Phase identification for HA crystals in the developed nHA-SEP was done with XRD analysis; the diffraction intensities observed were lower than those of the pure nHA sample, which might simply reflect the different nHA weight fractions of the different samples. On the other hand, the XRD analysis of nACP-SEP showed no crystal phase transformations of nACP after incorporation into the plain SEP. This finding might be attributable to the pH of the nACP-SEP primer, as ACP phase transformation into a more stable apatite crystalline form was sensitive to slight drops in pH from 7.6 to 6.8, both of which are far above the pH of nACP-SEP (1.1) [32, 50]. The change in pH implies the operation of a chemical reaction within the incorporated primers [32]. However, the XRD pattern did not show any CaP phase after transformation into nACP-SEP, which might be related to a low percentage for which the band was overwhelmed by the amorphous band of the CSEP or to other structural transformations.
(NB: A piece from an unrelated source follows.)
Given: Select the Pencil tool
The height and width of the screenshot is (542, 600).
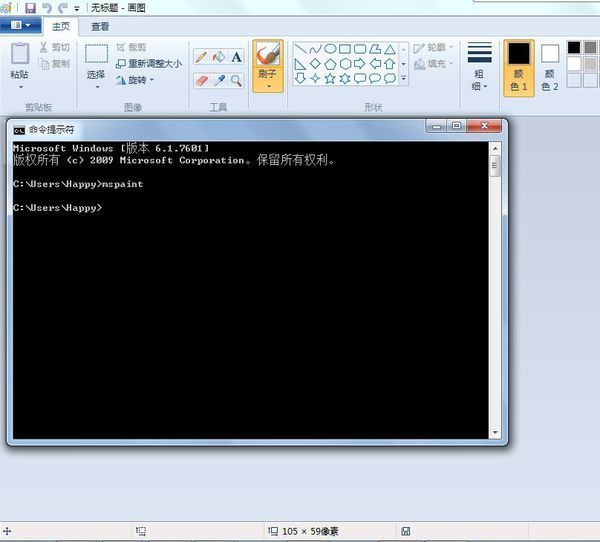Looking at the screenshot, I should [x=201, y=57].
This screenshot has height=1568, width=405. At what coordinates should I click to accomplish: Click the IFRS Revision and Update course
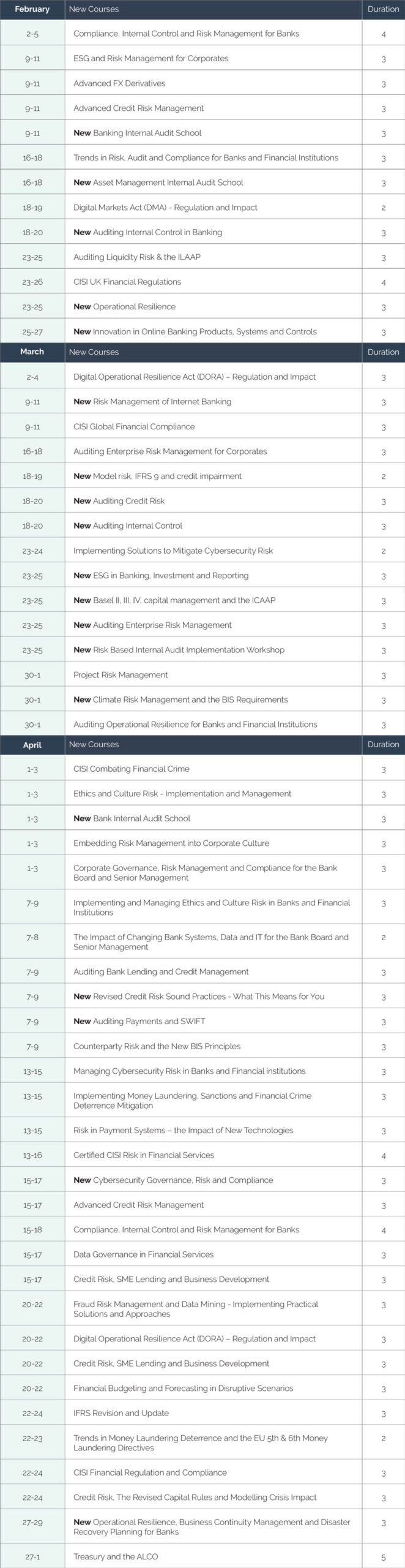121,1413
An ideal scenario for confirming bonding system efficacy is an accurate imitation of the oral environment, although this is an extremely challenging goal due to variables related to the patient and the challenges of clinically distinguishing the numerous factors affecting the performance of a particular bonding system [38, 39]. In addition, in vitro studies allow standardized procedures that can test a particular bonding system and are worthwhile for at least primary evaluation and selection of materials. This study involved in vitro screening of a developed orthodontic bonding system prior to further verification with a controlled in vivo investigation, and the outcomes obtained after laborious testing show promise for successful clinical performance.

Conclusion

A novel bioactive orthodontic self-etch system capable of producing clinically acceptable bond strengths was developed, which adopts a three-in-one EPR (etch-prime-remineralize) approach. In contrast to the traditional paradigm of implementing remineralizing nanoparticles into the body of adhesives to release Ca2+ and PO43– ions, which incompletely apprehend the clinical concerns with a non-significant control on enamel damage, the new approach incorporates nHA particles into a self-etchant to precipitate directly on the enamel; the target area for preventive attempts. The unprecedented combined advantages of this new bioactive SEP offer a minimally invasive bonding system that is expected to preserve the enamel with clinically acceptable bond strengths.